I have a completely insignificant personal instagram where I only post photos of food I cook. I post my high-effort food as posts, and low-effort food as stories.
I am on my 98th post now, and have decided to have a post with my face in it for the 100th. I am not anonymous or faceless or anything. Just that I'd gotten used to not having my face in my posts and 100 seemed like a nice landmark.
But that makes my 99th post kinda significant. The last of an old era. So for a good 2 months, I have been cooking like a madman, and everything goes into a story, because it isn't good enough.
So here I am, agonizing about something completely stupid.
Have a good laugh at my expense.
What is compelling you to post all your food on instagram? Are you hoping to turn it into a career or do you just like doing it?
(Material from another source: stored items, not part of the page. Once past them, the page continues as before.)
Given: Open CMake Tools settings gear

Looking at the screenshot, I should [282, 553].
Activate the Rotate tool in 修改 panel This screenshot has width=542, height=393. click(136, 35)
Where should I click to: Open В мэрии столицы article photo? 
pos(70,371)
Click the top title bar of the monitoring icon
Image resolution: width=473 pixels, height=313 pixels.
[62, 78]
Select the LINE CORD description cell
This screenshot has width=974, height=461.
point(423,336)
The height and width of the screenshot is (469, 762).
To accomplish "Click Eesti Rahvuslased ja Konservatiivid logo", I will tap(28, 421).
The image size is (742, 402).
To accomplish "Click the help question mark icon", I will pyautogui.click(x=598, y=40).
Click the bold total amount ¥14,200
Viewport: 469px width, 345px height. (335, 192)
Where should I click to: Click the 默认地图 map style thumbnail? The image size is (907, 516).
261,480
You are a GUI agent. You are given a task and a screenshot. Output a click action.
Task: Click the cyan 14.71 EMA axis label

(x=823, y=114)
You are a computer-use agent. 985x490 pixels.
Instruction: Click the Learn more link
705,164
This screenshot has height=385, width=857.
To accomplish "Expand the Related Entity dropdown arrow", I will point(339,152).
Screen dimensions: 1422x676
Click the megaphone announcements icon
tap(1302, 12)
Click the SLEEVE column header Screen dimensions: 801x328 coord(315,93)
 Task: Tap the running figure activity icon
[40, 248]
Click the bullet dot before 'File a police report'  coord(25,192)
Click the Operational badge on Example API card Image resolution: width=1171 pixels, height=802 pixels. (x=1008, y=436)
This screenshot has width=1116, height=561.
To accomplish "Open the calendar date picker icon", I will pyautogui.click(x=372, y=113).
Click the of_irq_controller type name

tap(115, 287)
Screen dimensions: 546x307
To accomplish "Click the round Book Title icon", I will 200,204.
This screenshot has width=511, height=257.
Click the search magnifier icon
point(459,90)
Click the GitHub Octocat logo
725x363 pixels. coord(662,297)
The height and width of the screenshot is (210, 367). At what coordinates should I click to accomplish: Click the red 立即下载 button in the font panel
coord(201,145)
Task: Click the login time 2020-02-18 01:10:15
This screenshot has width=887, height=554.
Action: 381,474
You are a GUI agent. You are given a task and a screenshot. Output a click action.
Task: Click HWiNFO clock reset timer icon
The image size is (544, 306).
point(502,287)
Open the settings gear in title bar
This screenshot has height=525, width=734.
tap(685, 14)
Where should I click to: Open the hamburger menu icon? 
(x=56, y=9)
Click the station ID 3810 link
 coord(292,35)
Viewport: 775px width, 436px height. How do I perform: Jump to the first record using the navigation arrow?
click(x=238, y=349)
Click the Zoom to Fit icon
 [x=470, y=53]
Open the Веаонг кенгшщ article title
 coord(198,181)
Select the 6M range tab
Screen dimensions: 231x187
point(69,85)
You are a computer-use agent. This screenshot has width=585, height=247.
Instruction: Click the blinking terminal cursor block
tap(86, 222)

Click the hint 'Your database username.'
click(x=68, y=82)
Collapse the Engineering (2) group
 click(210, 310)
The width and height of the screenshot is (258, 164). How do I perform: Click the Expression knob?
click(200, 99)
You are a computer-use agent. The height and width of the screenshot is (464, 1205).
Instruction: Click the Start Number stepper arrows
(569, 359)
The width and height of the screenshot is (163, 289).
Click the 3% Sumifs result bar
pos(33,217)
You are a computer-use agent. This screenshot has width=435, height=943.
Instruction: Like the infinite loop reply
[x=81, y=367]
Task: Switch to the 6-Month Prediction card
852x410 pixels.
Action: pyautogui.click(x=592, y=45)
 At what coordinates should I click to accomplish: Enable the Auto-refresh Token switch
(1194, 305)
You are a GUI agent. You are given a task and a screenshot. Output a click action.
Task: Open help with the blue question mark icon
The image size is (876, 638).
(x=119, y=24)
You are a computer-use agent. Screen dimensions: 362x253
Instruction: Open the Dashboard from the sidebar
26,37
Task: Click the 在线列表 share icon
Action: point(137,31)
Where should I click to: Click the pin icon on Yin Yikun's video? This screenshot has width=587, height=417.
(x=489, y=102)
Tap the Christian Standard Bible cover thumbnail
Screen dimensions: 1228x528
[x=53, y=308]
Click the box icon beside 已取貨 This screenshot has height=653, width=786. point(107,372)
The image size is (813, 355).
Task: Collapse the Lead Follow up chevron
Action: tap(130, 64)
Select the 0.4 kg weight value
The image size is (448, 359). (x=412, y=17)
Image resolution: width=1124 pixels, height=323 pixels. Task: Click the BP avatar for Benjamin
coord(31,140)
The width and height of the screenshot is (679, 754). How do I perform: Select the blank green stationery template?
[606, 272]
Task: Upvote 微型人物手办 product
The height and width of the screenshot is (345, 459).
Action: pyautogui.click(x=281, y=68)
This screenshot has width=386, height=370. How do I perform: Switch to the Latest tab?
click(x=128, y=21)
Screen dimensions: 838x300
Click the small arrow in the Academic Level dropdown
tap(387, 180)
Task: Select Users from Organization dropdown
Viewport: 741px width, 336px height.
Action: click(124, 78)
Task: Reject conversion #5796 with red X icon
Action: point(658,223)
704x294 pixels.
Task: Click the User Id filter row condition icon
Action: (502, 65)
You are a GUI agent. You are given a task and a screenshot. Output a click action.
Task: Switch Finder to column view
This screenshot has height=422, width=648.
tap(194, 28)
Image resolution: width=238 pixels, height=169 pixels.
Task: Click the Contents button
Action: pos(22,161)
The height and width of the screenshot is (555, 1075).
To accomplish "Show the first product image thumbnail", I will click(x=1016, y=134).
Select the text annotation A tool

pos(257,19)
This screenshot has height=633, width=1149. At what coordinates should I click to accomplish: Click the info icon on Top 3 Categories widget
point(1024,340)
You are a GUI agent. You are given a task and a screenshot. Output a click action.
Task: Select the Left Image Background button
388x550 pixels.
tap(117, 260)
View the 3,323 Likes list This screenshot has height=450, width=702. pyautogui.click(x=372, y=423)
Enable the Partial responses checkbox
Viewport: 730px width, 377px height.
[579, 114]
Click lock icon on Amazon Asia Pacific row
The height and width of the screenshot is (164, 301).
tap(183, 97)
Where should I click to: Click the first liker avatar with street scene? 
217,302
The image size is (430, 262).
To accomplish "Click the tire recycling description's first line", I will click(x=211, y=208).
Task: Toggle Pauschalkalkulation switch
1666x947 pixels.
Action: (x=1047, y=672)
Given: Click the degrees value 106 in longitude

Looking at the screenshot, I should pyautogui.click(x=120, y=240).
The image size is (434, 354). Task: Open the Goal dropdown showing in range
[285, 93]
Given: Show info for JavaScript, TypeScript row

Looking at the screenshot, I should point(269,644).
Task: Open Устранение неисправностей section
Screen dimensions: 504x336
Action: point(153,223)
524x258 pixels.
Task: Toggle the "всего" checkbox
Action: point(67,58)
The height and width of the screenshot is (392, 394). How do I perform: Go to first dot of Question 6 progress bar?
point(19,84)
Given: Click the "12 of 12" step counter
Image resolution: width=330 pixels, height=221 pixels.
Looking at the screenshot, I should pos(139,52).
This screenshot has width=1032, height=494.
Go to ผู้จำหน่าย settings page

It is my primary hobby and I genuinely love it.
The restaurant business is horrible and I have a flourishing career I love. So, not swapping careers anytime soon.
I have been the type of person who loves anything and everything, so half commits to 10 different things at once at all times.
Cooking & food in general have been remarkably stable within this chaos and my Instagram is a sort of proof for myself. It is immensely gratifying to have portfolio of food you've cooked, while scrolling through the posts narrates your entire journey.
I kind of know what I am waiting for. I move to a new city (one where all my friends live) in 2 months, and am planning a huge house warming potluck. So I am sort of waiting for it happen.
If my present career bet pays off, I should reach FIRE comfortably.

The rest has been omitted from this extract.